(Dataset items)

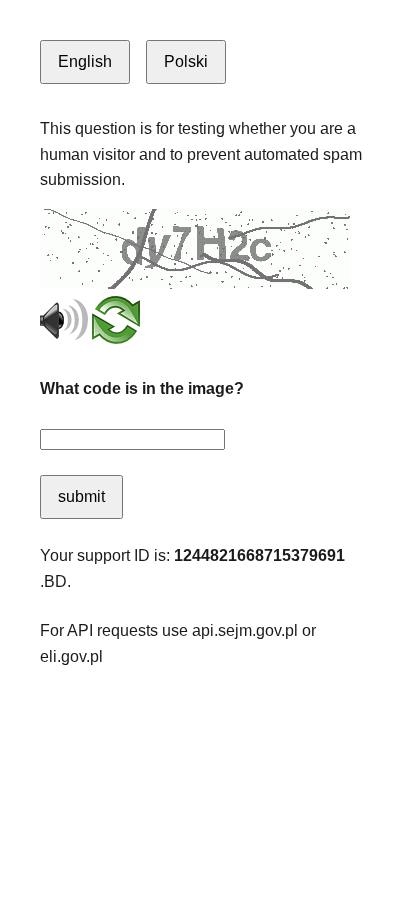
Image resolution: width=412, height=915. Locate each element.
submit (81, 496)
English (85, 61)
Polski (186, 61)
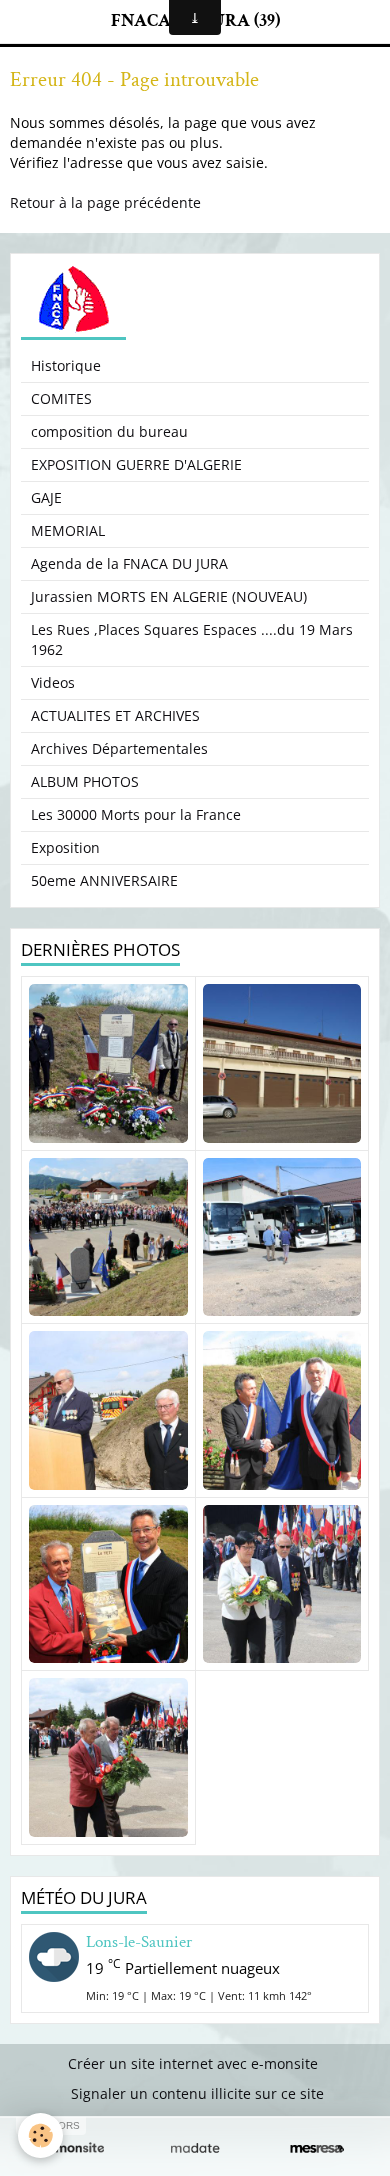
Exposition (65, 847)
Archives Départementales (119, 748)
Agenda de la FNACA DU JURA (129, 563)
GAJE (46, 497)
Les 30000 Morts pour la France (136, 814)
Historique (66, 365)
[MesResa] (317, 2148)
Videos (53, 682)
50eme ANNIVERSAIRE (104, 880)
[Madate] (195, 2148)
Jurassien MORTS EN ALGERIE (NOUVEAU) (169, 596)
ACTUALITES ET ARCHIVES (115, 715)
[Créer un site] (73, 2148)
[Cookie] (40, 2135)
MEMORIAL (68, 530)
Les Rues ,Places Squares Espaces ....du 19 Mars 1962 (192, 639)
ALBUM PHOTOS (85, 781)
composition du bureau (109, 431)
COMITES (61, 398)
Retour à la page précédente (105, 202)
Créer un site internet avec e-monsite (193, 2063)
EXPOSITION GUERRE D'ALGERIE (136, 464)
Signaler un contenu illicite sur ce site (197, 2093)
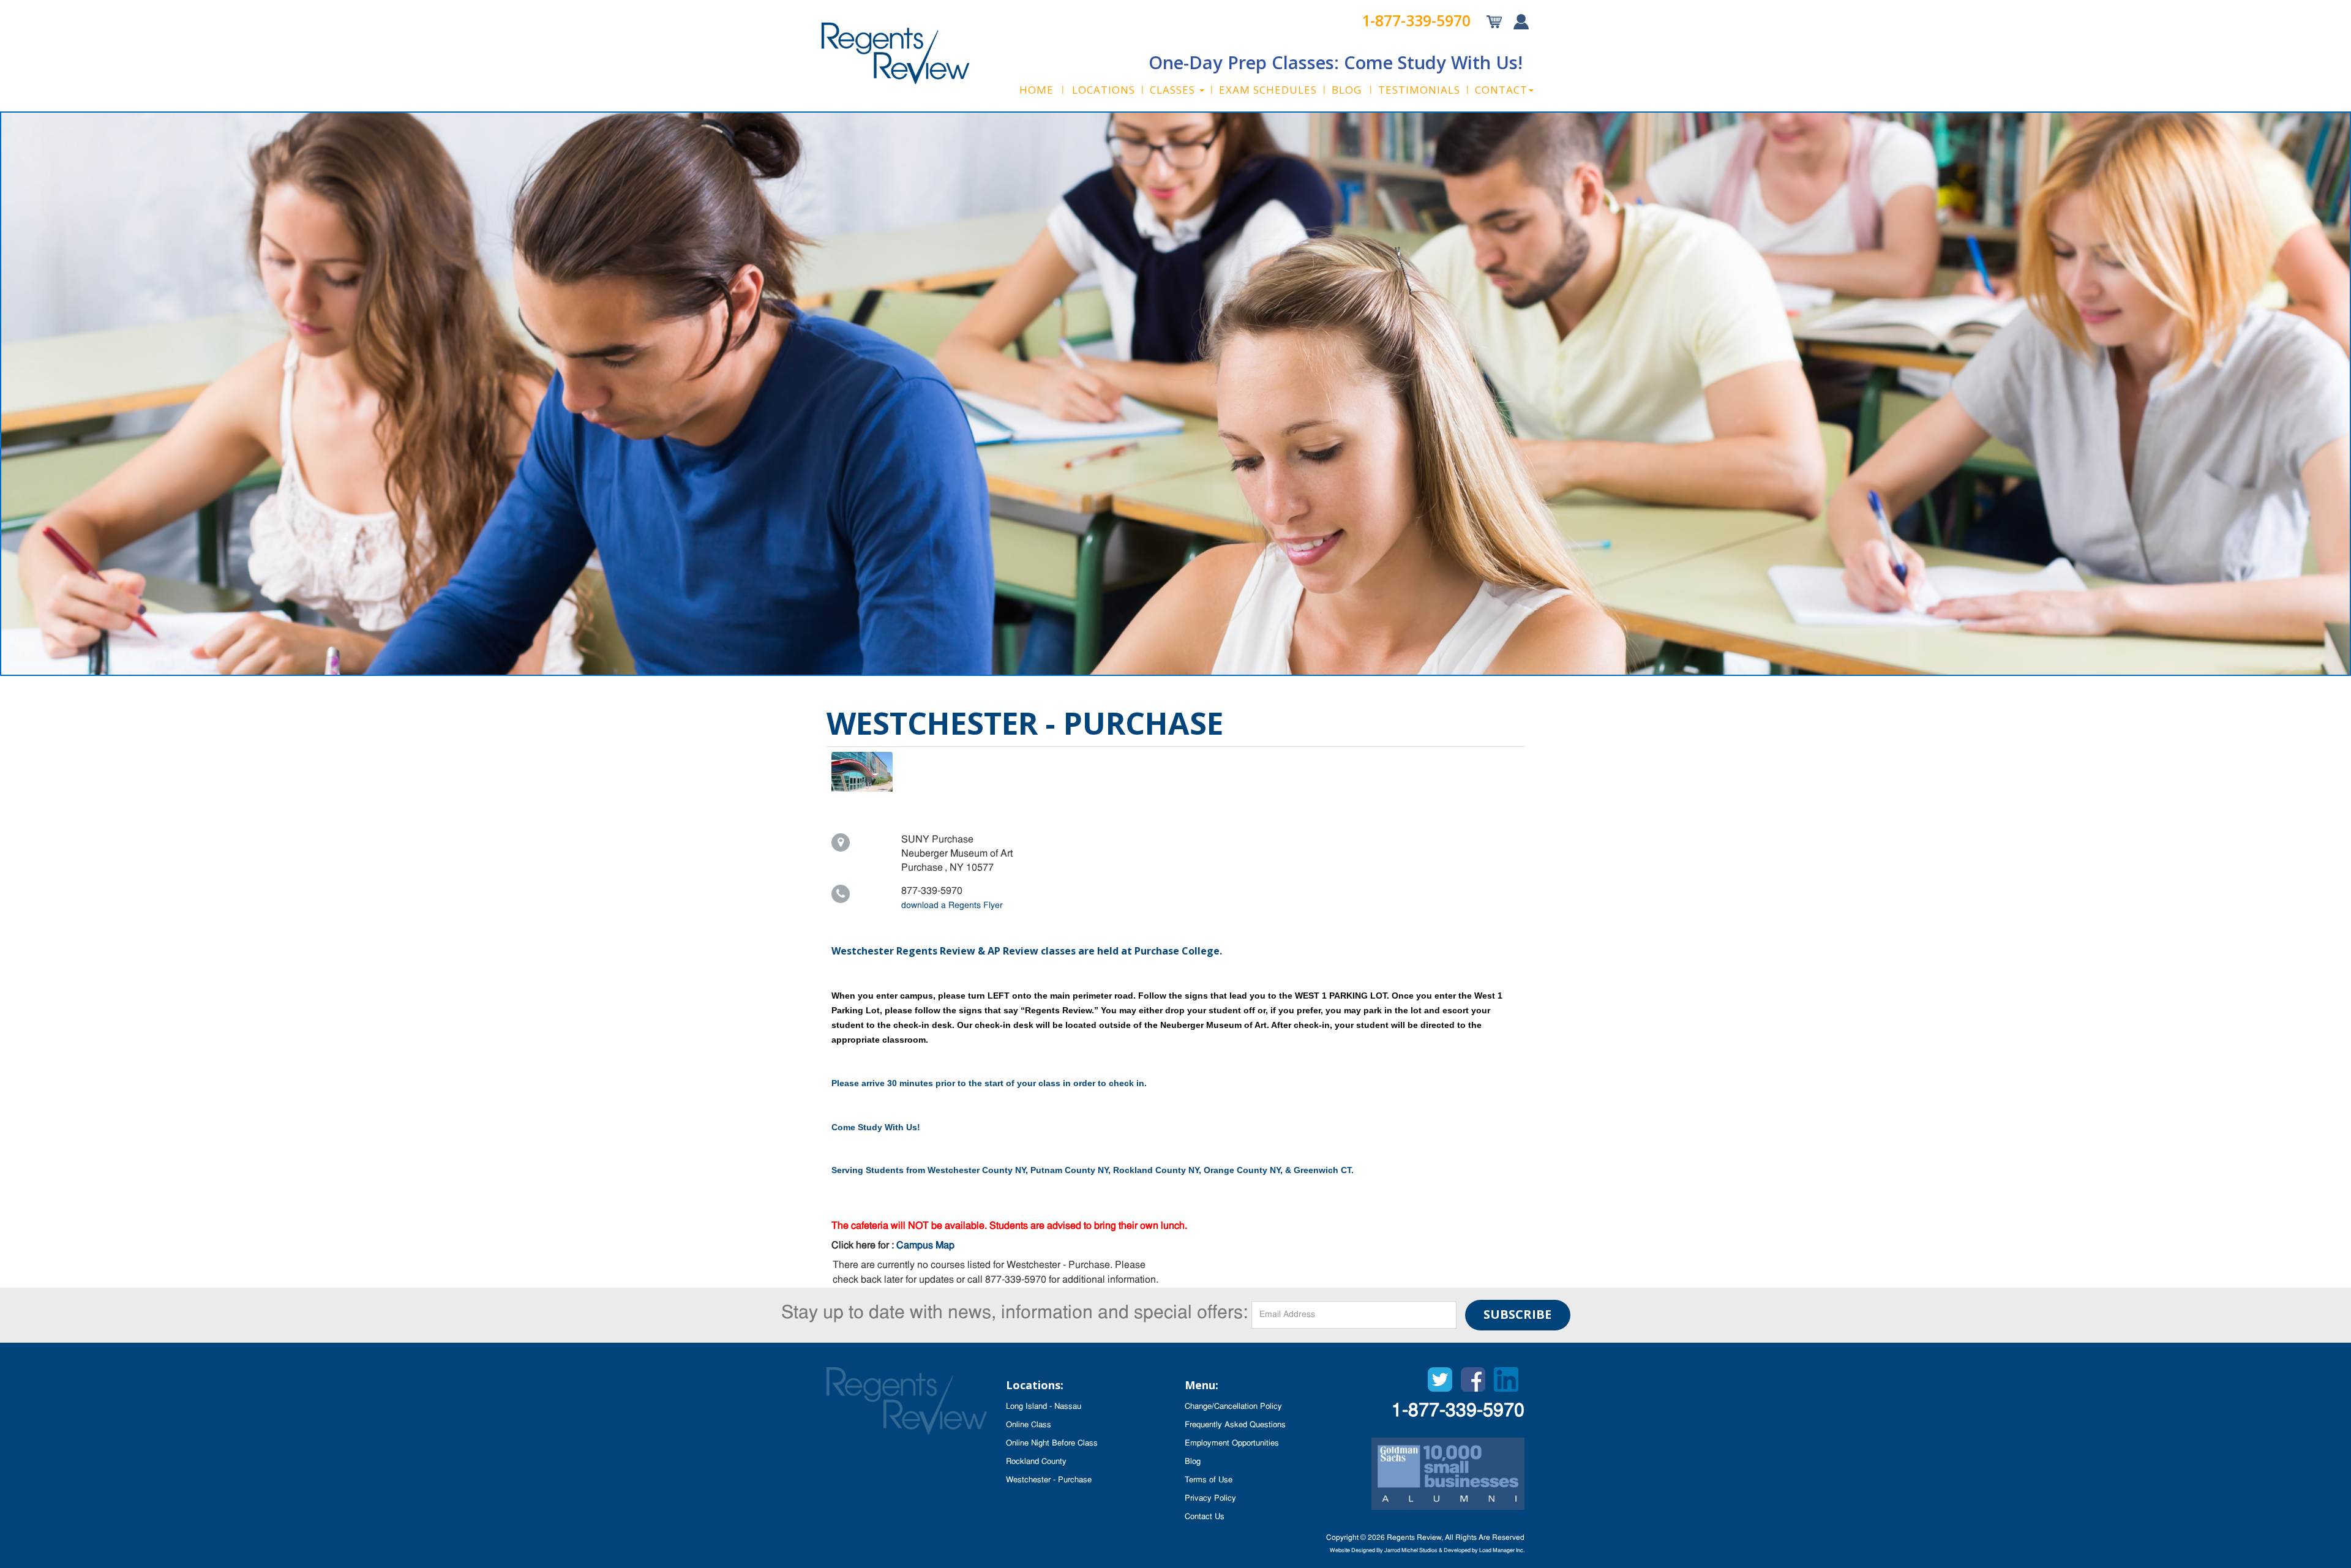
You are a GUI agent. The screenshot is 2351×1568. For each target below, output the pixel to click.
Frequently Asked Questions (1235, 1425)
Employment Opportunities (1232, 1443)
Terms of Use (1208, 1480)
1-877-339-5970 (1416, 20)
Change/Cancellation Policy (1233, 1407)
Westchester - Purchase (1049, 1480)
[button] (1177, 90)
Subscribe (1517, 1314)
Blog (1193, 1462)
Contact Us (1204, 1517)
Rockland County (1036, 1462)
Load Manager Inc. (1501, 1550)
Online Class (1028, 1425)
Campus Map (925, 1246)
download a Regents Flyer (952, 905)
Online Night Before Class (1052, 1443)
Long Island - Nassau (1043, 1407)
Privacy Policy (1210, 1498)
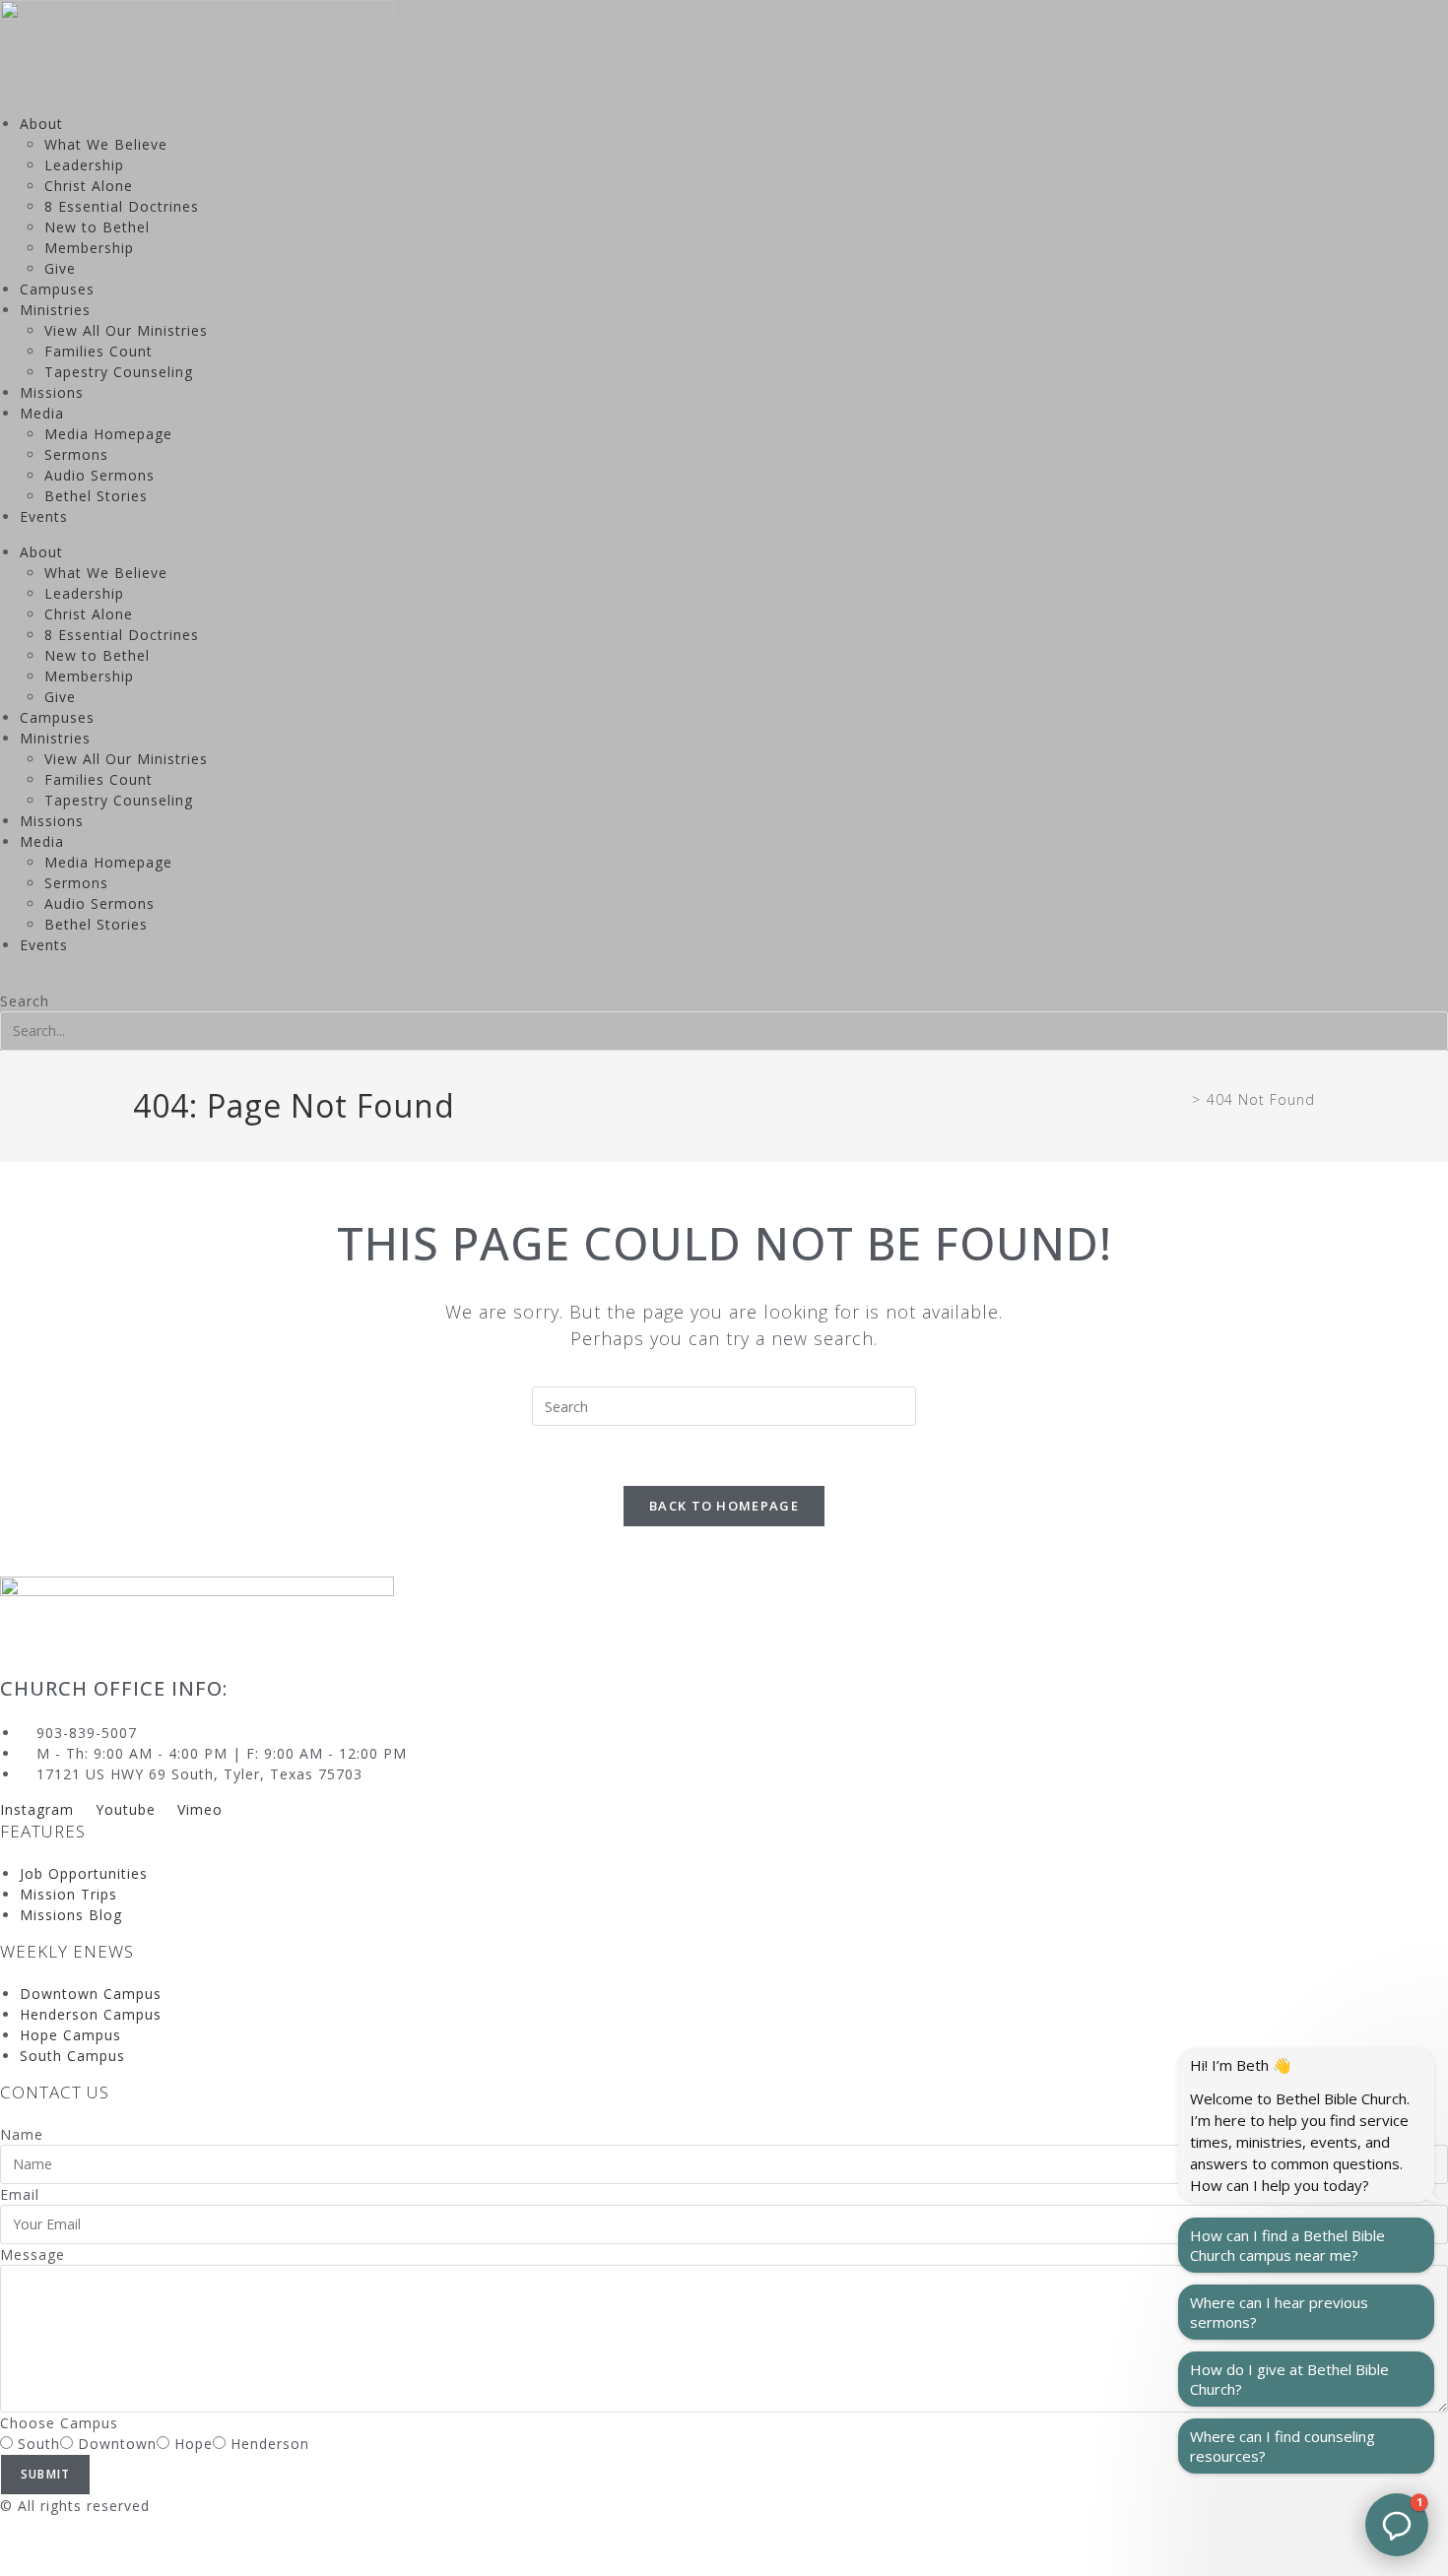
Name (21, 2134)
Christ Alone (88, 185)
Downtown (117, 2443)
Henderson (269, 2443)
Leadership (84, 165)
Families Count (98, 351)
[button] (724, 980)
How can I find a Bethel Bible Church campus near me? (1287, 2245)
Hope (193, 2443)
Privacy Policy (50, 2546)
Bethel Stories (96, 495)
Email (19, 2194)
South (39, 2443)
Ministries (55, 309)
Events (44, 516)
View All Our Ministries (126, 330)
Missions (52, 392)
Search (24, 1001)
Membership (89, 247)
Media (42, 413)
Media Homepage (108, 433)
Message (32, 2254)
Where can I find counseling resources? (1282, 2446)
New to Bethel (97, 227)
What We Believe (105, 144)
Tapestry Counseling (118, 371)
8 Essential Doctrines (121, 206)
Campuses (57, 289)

## WHAT YOU HAVE TO DO:
Write out the data once more exactly, omitting the pictures.

## OUTPUT FOR THIS EXERCISE:
Image resolution: width=412, height=915. Locate each element.
submit (81, 496)
English (85, 61)
Polski (186, 61)
Exposition (65, 847)
Archives Départementales (119, 748)
Agenda de la FNACA DU JURA (129, 563)
GAJE (46, 497)
Les 30000 Morts pour la France (136, 814)
Historique (66, 365)
[MesResa] (317, 2148)
Videos (53, 682)
50eme ANNIVERSAIRE (104, 880)
[Madate] (195, 2148)
Jurassien MORTS EN ALGERIE (NOUVEAU) (169, 596)
ACTUALITES ET ARCHIVES (115, 715)
[Créer un site] (73, 2148)
[Cookie] (40, 2135)
MEMORIAL (68, 530)
Les Rues ,Places Squares Espaces ....du 19 Mars 1962 (192, 639)
ALBUM PHOTOS (85, 781)
composition du bureau (109, 431)
COMITES (61, 398)
Retour à la page précédente (105, 202)
Créer un site internet avec e-monsite (193, 2063)
EXPOSITION GUERRE D'ALGERIE (136, 464)
Signaler un contenu illicite sur ce site (197, 2093)
You are a GUI agent. The screenshot is 2351×1568. For each target below, output the pixel to click.
Frequently Asked Questions (1235, 1425)
Employment Opportunities (1232, 1443)
Terms of Use (1208, 1480)
1-877-339-5970 (1416, 20)
Change/Cancellation Policy (1233, 1407)
Westchester - Purchase (1049, 1480)
[button] (1177, 90)
Subscribe (1517, 1314)
Blog (1193, 1462)
Contact Us (1204, 1517)
Rockland County (1036, 1462)
Load Manager Inc. (1501, 1550)
Online Class (1028, 1425)
Campus Map (925, 1246)
download a Regents Flyer (952, 905)
Online Night Before Class (1052, 1443)
Long Island - Nassau (1043, 1407)
Privacy Policy (1210, 1498)
Name (21, 2134)
Christ Alone (88, 185)
Downtown (117, 2443)
Henderson (269, 2443)
Leadership (84, 165)
Families Count (98, 351)
[button] (724, 980)
How can I find a Bethel Bible Church campus near me? (1287, 2245)
Hope (193, 2443)
Privacy Policy (50, 2546)
Bethel Stories (96, 495)
Email (19, 2194)
South (39, 2443)
Ministries (55, 309)
Events (44, 516)
View All Our Ministries (126, 330)
Missions (52, 392)
Search (24, 1001)
Membership (89, 247)
Media (42, 413)
Media Homepage (108, 433)
Message (32, 2254)
Where can I find counseling resources? (1282, 2446)
New to Bethel (97, 227)
What We Believe (105, 144)
Tapestry Counseling (118, 371)
8 Essential Doctrines (121, 206)
Campuses (57, 289)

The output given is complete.